• _What you need to do_
Each line in the records below, from the one that contains "This screenshot has width=266, height=242." to the one that contains "Screen dimensions: 404x224", should be reproduced exactly, the first and last included.

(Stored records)
Start of Block

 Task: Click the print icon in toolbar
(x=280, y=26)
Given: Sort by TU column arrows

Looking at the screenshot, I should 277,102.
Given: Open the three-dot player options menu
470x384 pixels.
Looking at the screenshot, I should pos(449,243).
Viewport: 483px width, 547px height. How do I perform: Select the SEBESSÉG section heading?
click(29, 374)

End of Block
Start of Block

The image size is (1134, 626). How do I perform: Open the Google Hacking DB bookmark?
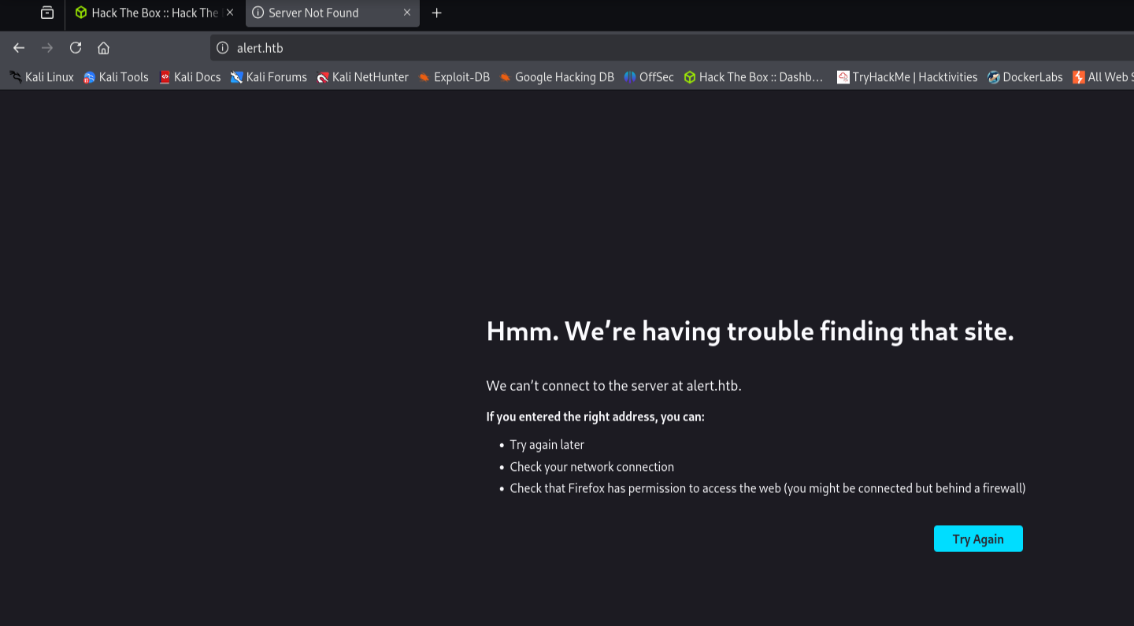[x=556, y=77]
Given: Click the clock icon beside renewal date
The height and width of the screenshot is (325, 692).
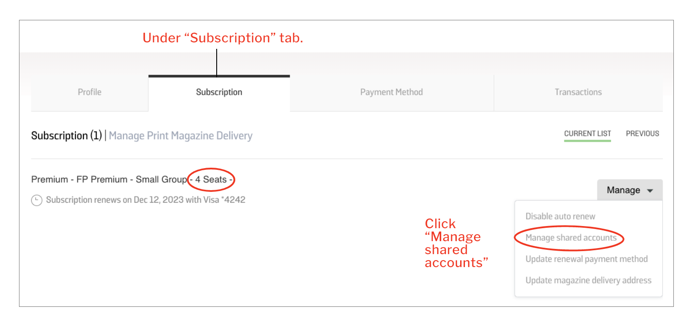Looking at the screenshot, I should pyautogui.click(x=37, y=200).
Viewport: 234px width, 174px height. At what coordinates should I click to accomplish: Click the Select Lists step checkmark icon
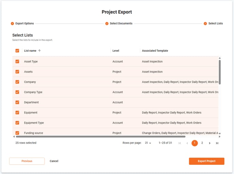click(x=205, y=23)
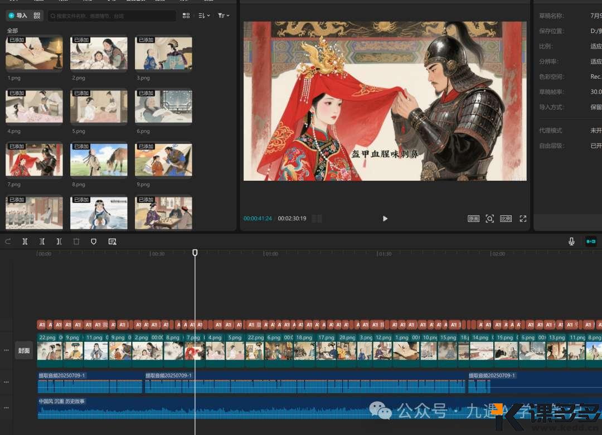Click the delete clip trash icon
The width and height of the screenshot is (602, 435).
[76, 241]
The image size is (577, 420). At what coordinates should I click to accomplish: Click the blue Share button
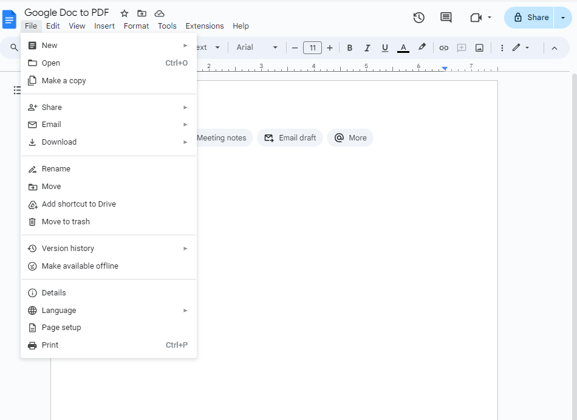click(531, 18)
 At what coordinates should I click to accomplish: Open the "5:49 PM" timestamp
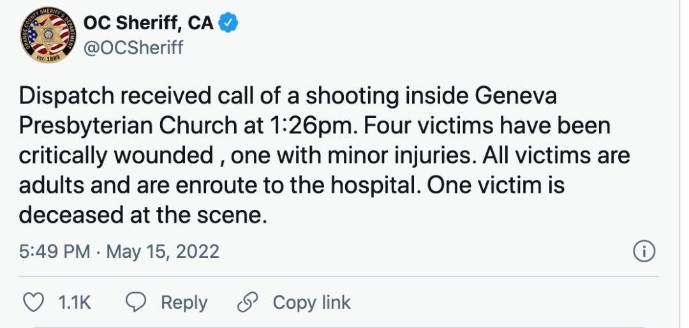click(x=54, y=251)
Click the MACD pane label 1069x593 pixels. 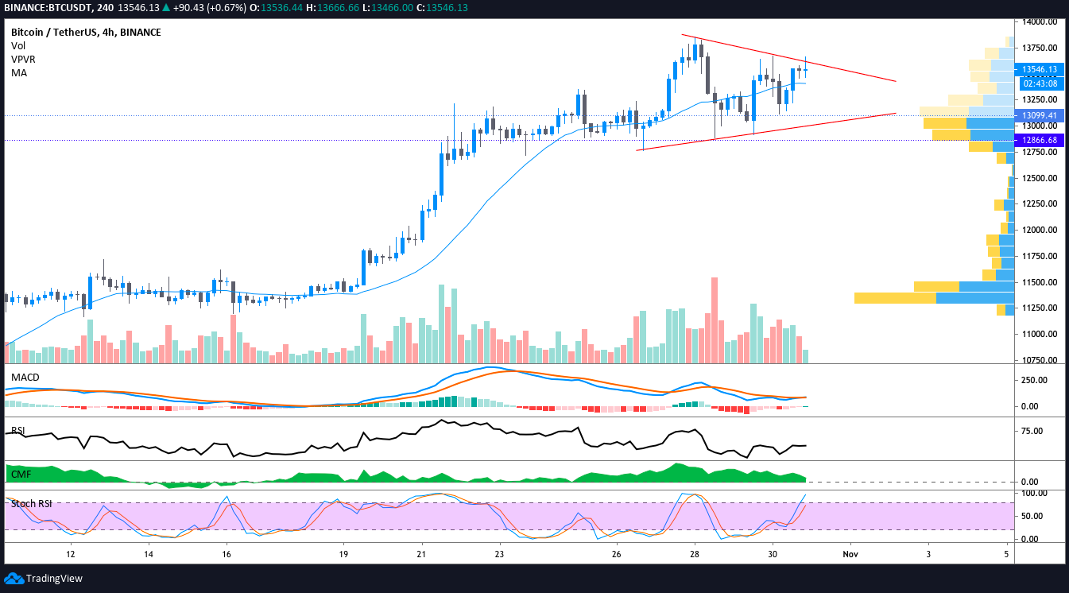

End of Block
Start of Block

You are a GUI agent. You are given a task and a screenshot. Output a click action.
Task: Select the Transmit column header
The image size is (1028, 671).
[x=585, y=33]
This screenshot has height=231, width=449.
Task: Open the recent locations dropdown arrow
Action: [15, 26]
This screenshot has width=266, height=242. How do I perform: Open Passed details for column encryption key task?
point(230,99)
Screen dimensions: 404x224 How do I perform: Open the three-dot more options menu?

End of Block

• _Solution_
This screenshot has width=266, height=242. How do I perform: Open Passed details for column encryption key task?
point(230,99)
Screen dimensions: 404x224 How do I perform: Open the three-dot more options menu?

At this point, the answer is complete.